I wish I had a smartphone. Then I would have been able to get a quick ID on the dozens of these guys tearing up my mint flowers, which would have led me to read quotes like, "should not be handled at any time," and "among the most painful wasp stings," and "complex venom with a long half-life." Luckily, I didn't get stung.
Meet Scolia dubia, the two-spotted digger wasp, a close cousin of the gnar-rad Cicada Killer. The digger wasp is an aggressive pollinator of mint species (as you can see from these pictures) and prefers to lay its eggs on the larvae (grubs) of small beetles like junebugs and Japanese beetles. Which I am totally down with, since beetles are not good friends of my garden. Plus, this wasp is gigantic, so I'm going to not bother it, ever. Let's take a look at how this all plays out:
|photo from hivemind.net|
The eggs mature and then the wasp larvae eat the still living grub. That'll teach you to be a beetle. Note to God: please don't send me back to earth as a beetle.

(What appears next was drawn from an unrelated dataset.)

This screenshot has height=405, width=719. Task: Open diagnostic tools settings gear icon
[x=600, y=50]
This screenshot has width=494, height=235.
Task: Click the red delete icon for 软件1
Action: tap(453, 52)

As I've written before about other native solitary bees and wasps (who pollinate our food!!), there are a few things you can do around your garden to help these fellas out.
1. Plant pollinator-friendly flowers and herbs in your garden. Don't cut all of the blooms.
2. Don't use ridiculous amounts of pesticides on beetles. If, hypothetically, all the beetles were gone for two years, this species might become extinct. Which might be fine except that the beetles will return.
3. Don't try to eliminate the wasps by spraying your lawn or their burrows. That's just ignorant. In the case of the larger and ever-so-slightly aggressive cicada killer, I think a protective sign or fence or a warning to the kids might be warranted, but let the wasps work!